■ Problem details: The answer is the set of lines that include "accomplish", copied from the data below.

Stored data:
===

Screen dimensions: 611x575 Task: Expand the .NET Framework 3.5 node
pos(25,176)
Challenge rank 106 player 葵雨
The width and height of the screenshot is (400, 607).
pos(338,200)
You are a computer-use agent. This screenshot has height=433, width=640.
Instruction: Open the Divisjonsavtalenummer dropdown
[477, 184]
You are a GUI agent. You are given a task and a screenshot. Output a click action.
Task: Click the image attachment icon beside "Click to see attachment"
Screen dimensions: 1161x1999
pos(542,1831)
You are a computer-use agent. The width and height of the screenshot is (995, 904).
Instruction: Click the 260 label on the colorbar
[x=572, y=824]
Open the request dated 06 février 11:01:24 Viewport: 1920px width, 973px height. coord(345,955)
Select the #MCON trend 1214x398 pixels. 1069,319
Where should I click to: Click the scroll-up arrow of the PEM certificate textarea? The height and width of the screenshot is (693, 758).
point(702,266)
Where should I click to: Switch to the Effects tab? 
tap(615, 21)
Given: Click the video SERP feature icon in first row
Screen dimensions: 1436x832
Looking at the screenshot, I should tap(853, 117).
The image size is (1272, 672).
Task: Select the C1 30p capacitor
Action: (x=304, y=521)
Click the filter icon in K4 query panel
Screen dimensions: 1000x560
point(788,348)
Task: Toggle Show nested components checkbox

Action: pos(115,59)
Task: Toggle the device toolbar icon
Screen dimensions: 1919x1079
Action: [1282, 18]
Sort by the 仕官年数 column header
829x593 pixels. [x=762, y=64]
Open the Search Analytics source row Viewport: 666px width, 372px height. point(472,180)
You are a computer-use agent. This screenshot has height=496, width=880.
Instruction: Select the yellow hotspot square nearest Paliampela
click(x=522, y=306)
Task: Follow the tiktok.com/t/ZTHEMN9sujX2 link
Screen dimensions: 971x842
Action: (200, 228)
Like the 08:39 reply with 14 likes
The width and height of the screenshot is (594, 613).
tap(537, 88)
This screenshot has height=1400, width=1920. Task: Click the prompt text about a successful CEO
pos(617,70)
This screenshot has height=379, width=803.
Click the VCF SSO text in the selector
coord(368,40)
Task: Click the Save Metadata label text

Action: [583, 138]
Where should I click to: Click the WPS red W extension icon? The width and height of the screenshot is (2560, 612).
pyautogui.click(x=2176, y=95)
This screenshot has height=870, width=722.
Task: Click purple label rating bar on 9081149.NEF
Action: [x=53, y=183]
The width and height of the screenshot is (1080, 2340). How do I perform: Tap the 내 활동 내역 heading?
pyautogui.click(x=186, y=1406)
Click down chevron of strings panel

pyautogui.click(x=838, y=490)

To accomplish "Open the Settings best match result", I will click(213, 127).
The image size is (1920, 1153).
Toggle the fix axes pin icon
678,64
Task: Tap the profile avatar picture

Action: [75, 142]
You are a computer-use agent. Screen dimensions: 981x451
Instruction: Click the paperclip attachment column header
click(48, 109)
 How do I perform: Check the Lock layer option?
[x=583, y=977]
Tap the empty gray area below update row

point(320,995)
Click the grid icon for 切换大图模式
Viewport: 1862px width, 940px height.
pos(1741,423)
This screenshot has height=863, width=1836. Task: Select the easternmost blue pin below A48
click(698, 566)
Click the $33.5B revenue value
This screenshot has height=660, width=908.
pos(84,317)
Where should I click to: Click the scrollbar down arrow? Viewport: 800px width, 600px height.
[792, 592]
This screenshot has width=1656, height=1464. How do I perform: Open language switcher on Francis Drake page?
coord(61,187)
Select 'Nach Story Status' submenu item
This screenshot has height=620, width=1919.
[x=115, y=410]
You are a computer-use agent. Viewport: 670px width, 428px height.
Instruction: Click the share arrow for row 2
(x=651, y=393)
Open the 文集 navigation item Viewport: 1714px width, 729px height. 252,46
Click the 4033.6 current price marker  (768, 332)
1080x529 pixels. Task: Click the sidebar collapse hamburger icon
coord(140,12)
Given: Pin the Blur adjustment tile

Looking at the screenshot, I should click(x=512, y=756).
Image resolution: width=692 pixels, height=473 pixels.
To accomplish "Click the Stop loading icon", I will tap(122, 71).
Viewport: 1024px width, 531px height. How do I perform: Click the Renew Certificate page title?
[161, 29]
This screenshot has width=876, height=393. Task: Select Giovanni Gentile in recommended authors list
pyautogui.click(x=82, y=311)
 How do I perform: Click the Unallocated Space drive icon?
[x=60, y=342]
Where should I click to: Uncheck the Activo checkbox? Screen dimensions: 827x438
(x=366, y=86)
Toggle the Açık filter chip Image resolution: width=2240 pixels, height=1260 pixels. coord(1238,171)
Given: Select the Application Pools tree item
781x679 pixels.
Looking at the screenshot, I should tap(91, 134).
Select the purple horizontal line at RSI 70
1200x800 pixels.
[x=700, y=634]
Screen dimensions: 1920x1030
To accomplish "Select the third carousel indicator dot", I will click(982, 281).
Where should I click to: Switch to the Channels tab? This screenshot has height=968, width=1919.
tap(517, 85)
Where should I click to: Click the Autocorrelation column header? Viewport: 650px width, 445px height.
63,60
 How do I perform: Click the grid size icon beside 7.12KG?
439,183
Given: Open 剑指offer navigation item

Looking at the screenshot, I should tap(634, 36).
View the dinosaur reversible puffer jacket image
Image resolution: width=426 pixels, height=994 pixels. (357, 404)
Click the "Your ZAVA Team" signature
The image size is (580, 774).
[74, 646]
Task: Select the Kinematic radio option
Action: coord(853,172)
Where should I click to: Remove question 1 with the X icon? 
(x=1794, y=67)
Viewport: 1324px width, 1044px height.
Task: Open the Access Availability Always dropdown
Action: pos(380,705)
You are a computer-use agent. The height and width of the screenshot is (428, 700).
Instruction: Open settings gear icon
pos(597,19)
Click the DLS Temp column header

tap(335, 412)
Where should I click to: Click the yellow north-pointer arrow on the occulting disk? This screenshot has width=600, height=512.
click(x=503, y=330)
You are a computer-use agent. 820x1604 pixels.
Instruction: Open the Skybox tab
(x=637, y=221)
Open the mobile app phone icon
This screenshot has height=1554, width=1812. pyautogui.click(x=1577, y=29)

===

■ Result of the exercise:
To accomplish "Open the Settings best match result", I will click(213, 127).
To accomplish "Click the Stop loading icon", I will tap(122, 71).
To accomplish "Select the third carousel indicator dot", I will click(982, 281).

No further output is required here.